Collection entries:
=== Section Start ===
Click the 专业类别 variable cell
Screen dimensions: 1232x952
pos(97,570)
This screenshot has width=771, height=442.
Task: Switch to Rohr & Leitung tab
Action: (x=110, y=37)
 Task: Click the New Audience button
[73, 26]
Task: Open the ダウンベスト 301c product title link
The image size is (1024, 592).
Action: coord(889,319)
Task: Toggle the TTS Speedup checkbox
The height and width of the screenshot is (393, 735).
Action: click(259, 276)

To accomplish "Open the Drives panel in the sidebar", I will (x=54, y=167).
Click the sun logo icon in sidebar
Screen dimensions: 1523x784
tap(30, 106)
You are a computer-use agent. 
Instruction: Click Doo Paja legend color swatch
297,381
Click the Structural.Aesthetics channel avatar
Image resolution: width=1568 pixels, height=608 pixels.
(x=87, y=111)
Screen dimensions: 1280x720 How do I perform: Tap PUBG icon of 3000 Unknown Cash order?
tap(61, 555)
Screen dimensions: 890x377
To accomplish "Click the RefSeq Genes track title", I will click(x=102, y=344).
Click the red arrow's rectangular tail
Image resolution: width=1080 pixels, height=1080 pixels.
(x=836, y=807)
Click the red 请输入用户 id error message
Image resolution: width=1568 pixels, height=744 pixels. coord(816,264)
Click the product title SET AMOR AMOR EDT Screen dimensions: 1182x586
=== Section End ===
▶ _Task prompt_:
Give back exactly the lines running from the line that has "Instruction: Click Doo" to the end of the entries above.

▶ _Response box_:
Instruction: Click Doo Paja legend color swatch
297,381
Click the Structural.Aesthetics channel avatar
Image resolution: width=1568 pixels, height=608 pixels.
(x=87, y=111)
Screen dimensions: 1280x720 How do I perform: Tap PUBG icon of 3000 Unknown Cash order?
tap(61, 555)
Screen dimensions: 890x377
To accomplish "Click the RefSeq Genes track title", I will click(x=102, y=344).
Click the red arrow's rectangular tail
Image resolution: width=1080 pixels, height=1080 pixels.
(x=836, y=807)
Click the red 请输入用户 id error message
Image resolution: width=1568 pixels, height=744 pixels. coord(816,264)
Click the product title SET AMOR AMOR EDT Screen dimensions: 1182x586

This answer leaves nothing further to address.